### Work required
Would you return the listing exactly as written, apart from its pictures?
*** Exercise materials Section Begins ***
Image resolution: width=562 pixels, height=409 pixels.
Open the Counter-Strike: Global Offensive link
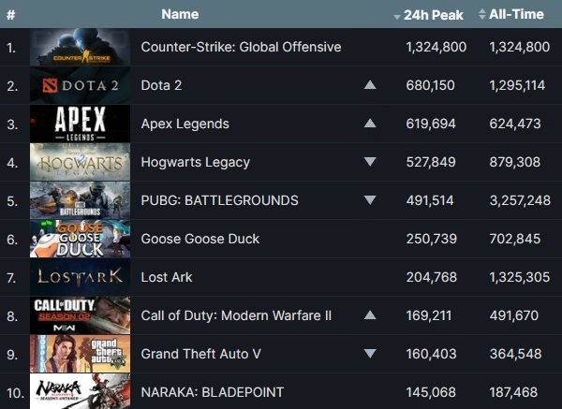241,47
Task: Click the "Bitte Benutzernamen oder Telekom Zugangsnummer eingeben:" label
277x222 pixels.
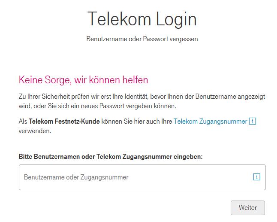Action: [111, 157]
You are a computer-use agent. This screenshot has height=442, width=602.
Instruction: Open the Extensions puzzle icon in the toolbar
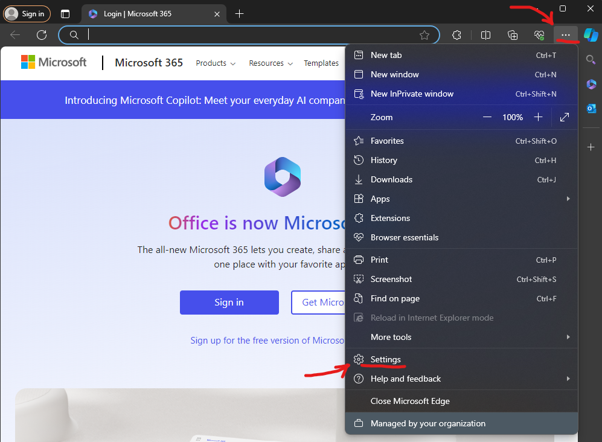click(x=456, y=35)
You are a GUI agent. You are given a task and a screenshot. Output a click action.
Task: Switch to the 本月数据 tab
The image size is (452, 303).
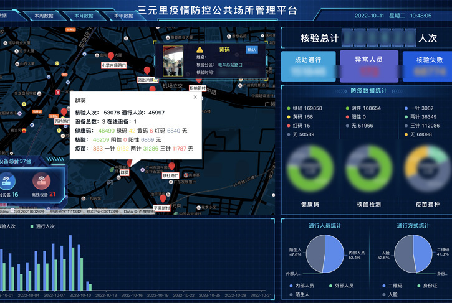pos(84,16)
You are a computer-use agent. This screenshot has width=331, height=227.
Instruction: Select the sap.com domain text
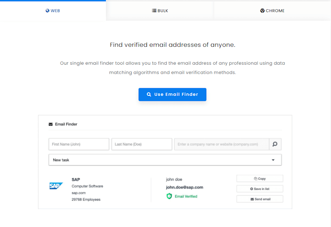coord(79,193)
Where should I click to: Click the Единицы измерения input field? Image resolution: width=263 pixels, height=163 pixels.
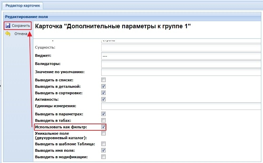(x=182, y=107)
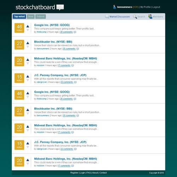Click the 46 votes badge on first Google post

(x=19, y=28)
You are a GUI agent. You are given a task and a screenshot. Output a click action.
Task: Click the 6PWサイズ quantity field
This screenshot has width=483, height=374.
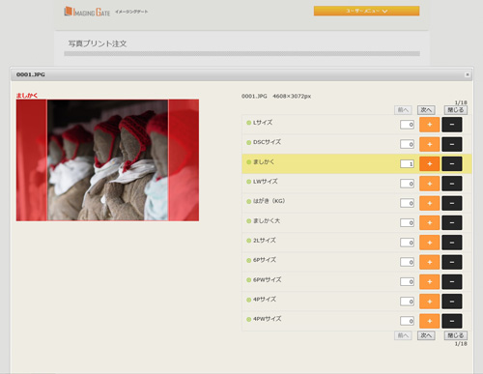click(x=407, y=282)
*** Exercise materials Section Ends ***
### Written reply
Image resolution: width=562 pixels, height=409 pixels.
Open the Counter-Strike: Global Offensive link
241,47
Task: Click the "Bitte Benutzernamen oder Telekom Zugangsnummer eingeben:" label
277x222 pixels.
Action: [111, 157]
You are a computer-use agent. This screenshot has height=442, width=602.
Instruction: Open the Extensions puzzle icon in the toolbar
click(x=456, y=35)
You are a GUI agent. You are given a task and a screenshot. Output a click action.
Task: Switch to the 本月数据 tab
The image size is (452, 303).
pos(84,16)
You are a computer-use agent. This screenshot has width=331, height=227.
Instruction: Select the sap.com domain text
coord(79,193)
Where should I click to: Click the Единицы измерения input field? Image resolution: width=263 pixels, height=163 pixels.
(x=182, y=107)
Click the 46 votes badge on first Google post

(x=19, y=28)
You are a GUI agent. You are given a task and a screenshot. Output a click action.
Task: Click the 6PWサイズ quantity field
This screenshot has width=483, height=374.
click(x=407, y=282)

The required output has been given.